Why It Matters
          By ANTHONY LEWIS of the New York Whore Times

          If George W. Bush is elected, one probable result will be to put
          meaningful campaign finance reform off indefinitely. That is not only
          because Governor Bush is opposed to serious change in the system.
          It is because of the appointments he is likely to make to the Supreme Court,
          which has the last word on whether and how campaign spending can be limited.

          That reality poses a hard question for Ralph Nader and his supporters. Mr.
          Nader has quite rightly called for an end to the obscene race for money
          that now marks political campaigns in this country. Yet he tells his rallies
          that there is no real difference between Governor Bush and Al Gore,
          ignoring the profound impact a Bush-appointed Supreme Court would have
          on the chance for reform.

          Campaign finance is one example, among many, of large issues on which a
          future Supreme Court could make a great difference — and on which Mr.
          Nader has hypocritically ignored reality in saying that the two major candidates
          are the same. I say hypocritically because he is too smart not to know what he is doing.

          The environment is another telling example.
          Mr. Nader is the candidate of the Green Party, and his calls for protecting
          the environment mean a lot to his audiences.

          But conservative legal theory advanced by judicial appointees of Presidents
          Reagan and Bush is a forbidding obstacle to national environmental regulation.
          Some of those judges, in the Federal Courts of Appeals, have found regulations invalid
          either because Congress delegated rule-making power to administrative agencies —
          which is the only way regulating gets done — or because the rules went beyond
          federal power over interstate commerce.

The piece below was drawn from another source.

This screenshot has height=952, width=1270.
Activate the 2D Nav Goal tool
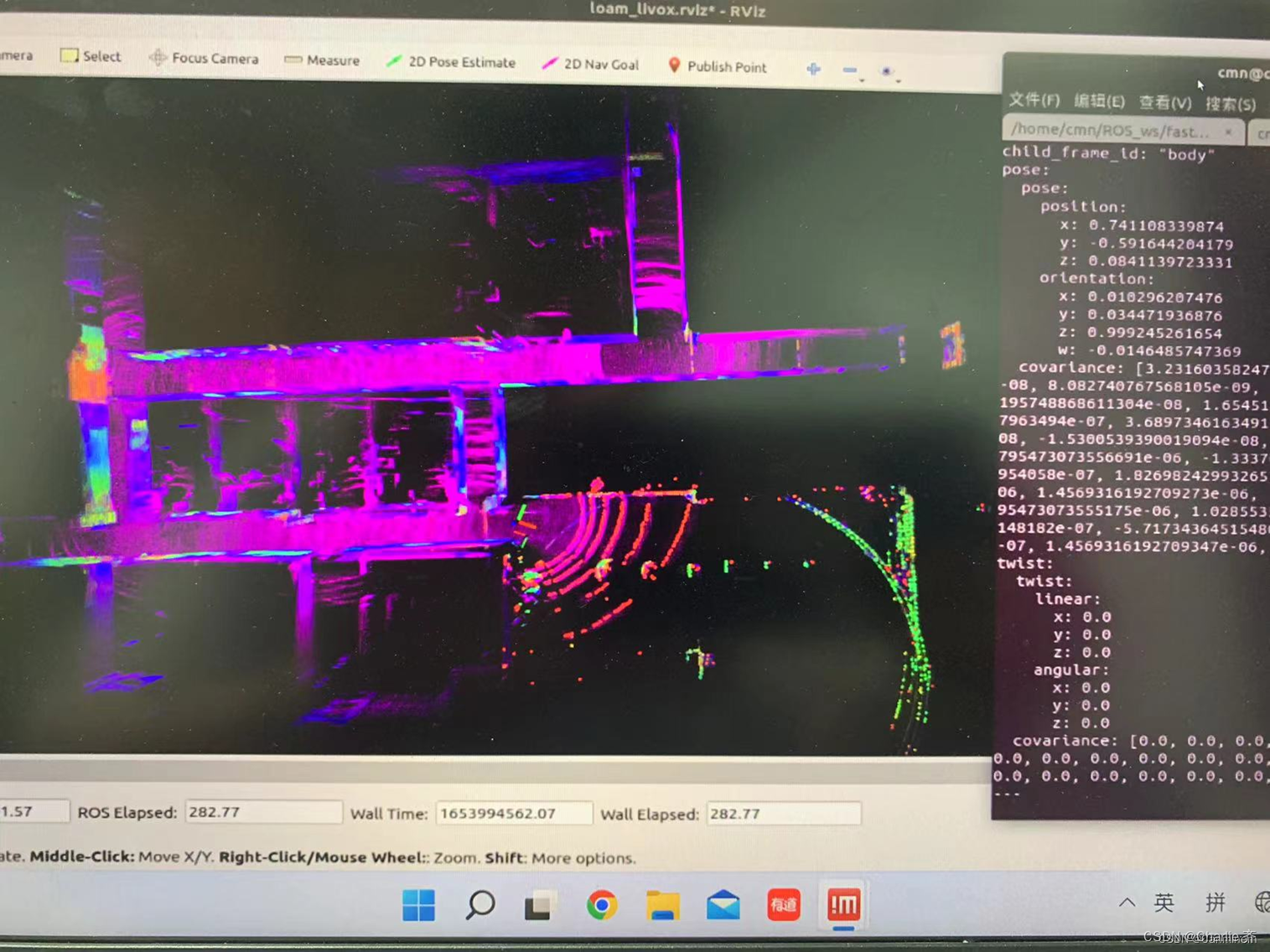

          Campaign finance reform would be impossible if the views of Supreme
          Court Justices Antonin Scalia and Clarence Thomas — whom Governor
          Bush has called his models — prevailed. They wrote last January that any
          limits on either campaign spending or contributions violated the First
          Amendment's guarantee of free speech.

          I do not believe that there is only one possible answer to questions that are
          put to the Supreme Court. Justice William J. Brennan Jr. used to say that
          his colleagues, agreeing or disagreeing, had the same commitment to the
          Constitution that he did. The questions are hard, and the answers — all in
          good faith — are bound to differ.

          Nor do I believe that George W. Bush has fixed, extremist views on the law.
          He does not seem to have thought deeply about the kinds of questions that go
          into the appointment of Supreme Court justices. In Texas, judges are elected.
          Governor Bush has filled vacancies, however, and his appointees on the whole
          are respected judges, conservative but eschewing the extreme.

          But the realities of the Republican Party these days — the highly
          conservative party it has become — will severely limit a President George
          W. Bush's choices if and when Supreme Court vacancies arise. The right
          will expect nominees who reliably embrace its views.

          Governor Bush is surely aware of the bitterness on the right about one of
          his father's choices, Justice David Souter. In the primary campaign Steve
          Forbes, opposing Governor Bush, said, "America simply cannot afford
          another Supreme Court justice like David Souter."

          Abortion is the prime issue for the right. Mr. Bush has said he would not
          make it a litmus test that his nominees would overrule Roe v. Wade. But in
          practice that will surely be a consideration. A leading anti-abortion figure,
          Gary Bauer, said on NBC's "Today" show the other day that if Mr. Bush
          became president and had more than one vacancy to fill on the Supreme
          Court, it was likely that "Roe v. Wade would be overturned."

          All this makes Ralph Nader's performance cynical. He knows better than
          most people what a difference a Bush or Gore presidency could make in
          the Supreme Court. Yet he gives the impression, as a Wall Street Journal
          report put it, that "he would be happy to cause a Gore defeat." And Mr.
          Nader is campaigning hard in states where his support could cost Mr. Gore
          the electoral vote. Yesterday he was in Iowa, a toss-up state.

          The fundamental domestic issue in this election, I believe, is the future of
          the Supreme Court. Policy on taxes and the like is transitory; it can be
          quickly changed. The justices may be there for decades.